The shortage of child psychiatrists is staggering. In 2019, the American Academy of Child and Adolescent Psychiatry (AACAP) estimated that the USA needed 47 child psychiatrists per 100,000 youth, while the actual number was only around 9.75 child psychiatrists per 100,000 youth [1, 2]. These estimates do not account for the increase in children with serious mental illness over the past 4 years, with both the American Academy of Pediatrics and AACAP declaring a national mental health emergency among youth in 2021 [3]. According to the National Resident Matching Program, 31.5% of child and adolescent psychiatry training programs went unfilled in 2023 [4]. While these statistics are alarming and highlight the need for greater recruitment, our field is also grappling with a simultaneous problem of workplace retention.

Through recent conversations with colleagues, we have witnessed a “great exodus” of the brightest young child psychiatrists gravitating toward private practice as a means to mitigate the emotional wear and financial toll that comes from a decade’s worth of training.
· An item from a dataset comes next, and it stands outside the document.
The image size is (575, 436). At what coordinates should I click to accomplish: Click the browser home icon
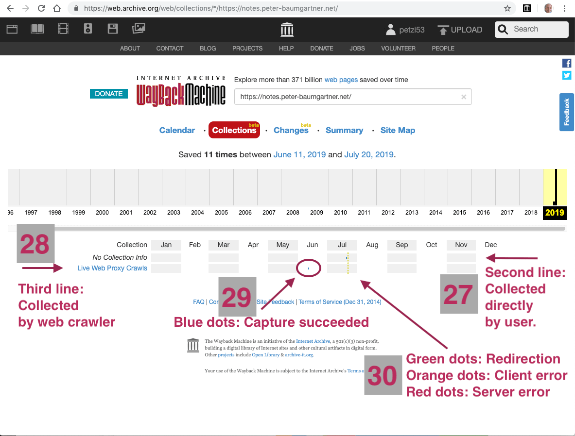click(x=57, y=8)
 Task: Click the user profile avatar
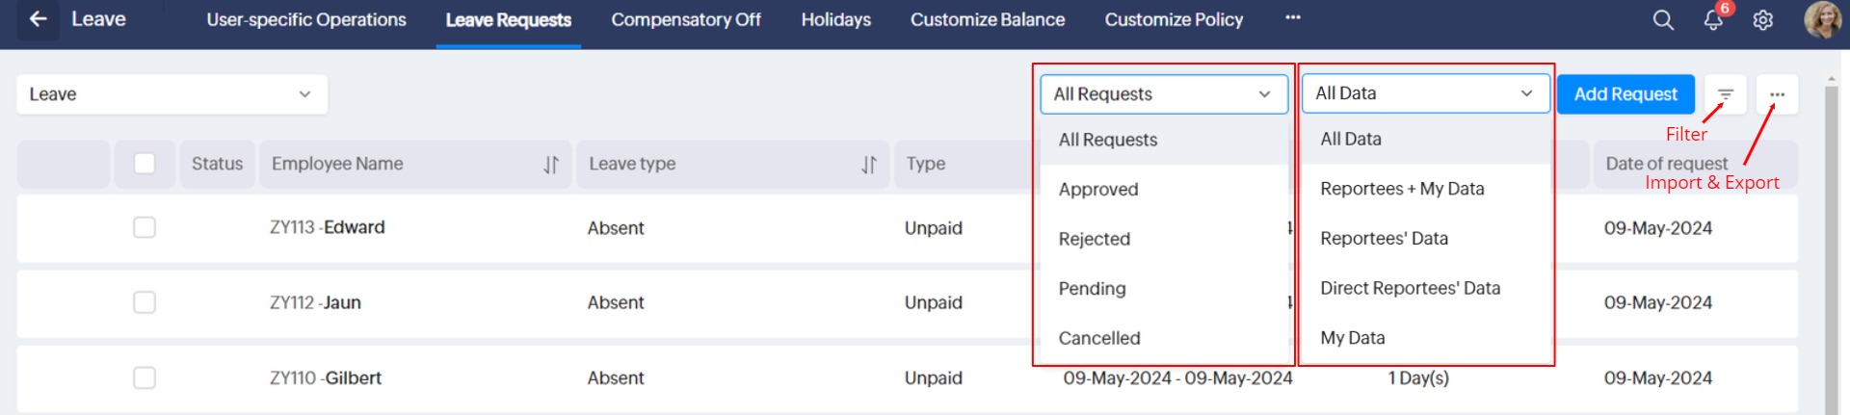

Child psychiatrists are also more likely to practice in higher-income US counties, with 92% of them practicing in the top-two income quartiles of US counties between 2007 and 2016 [1]. Thus, while the need for child psychiatrists is widespread, assistance is concentrated within privileged socioeconomic pockets of the country. It seems that a call for global action in our field is met with a weary workforce that feels less empowered to support those with the most severe and persistent mental illness.

We recognize the challenges inherent in child psychiatry training, including its novelty and our lack of experience, and we remain optimistic that increased training will foster growth and confidence. Nevertheless, we propose the following changes to sustain the well-being of early career child psychiatrists and to prevent attrition in the field.

We must advocate for protected time, outside of direct patient care, to complete the essential tasks on our aforementioned to-do lists. Child psychiatry is a unique discipline in which the biopsychosocial nature of work requires a team-based collaboration across numerous systems and disciplines. Protected time to engage in this multidisciplinary collaboration is therefore essential for providing optimal care for each child and family. In parallel, institutions must acknowledge the considerable time and effort these tasks require and optimize credit structures and remuneration models for completion of this work to prevent burnout and attrition from the field.

Systematically, we need to standardize a model of child psychiatry training that exposes all trainees to integrative settings to ultimately expand the scope and impact of child psychiatrists. We need to advocate for more experience in pediatric practices, schools, and outpatient consultation to address the shortage of providers and share the burden of care. We are optimistic that greater integration of child psychiatrists within these settings could offer a more sustainable model to alleviate collective burnout among clinicians. Lastly, we acknowledge the necessity of refining our capacity to identify compassion fatigue within ourselves and our colleagues. This process should involve facilitating cross-generational dialog between child psychiatrists, focused on upholding emotional resilience and self-preservation while delivering thoughtful and timely care.

While we will not claim that we have the perfect solution, we hope that this conversation continues to inspire discussion for the central question of how we sustain the well-being of child psychiatrists, for the future of child psychiatry, starting in the earliest phases of training. Ultimately, a paradigm shift is needed to envision a mental health system with a complete “orchestra” where the “conductor” feels adequately supported, has the time and space to perform their craft, and can retain a dose of optimism in the face of growing clinical acuity. We envision a mental health system in which the conductor can orchestrate music amidst the “chaos.”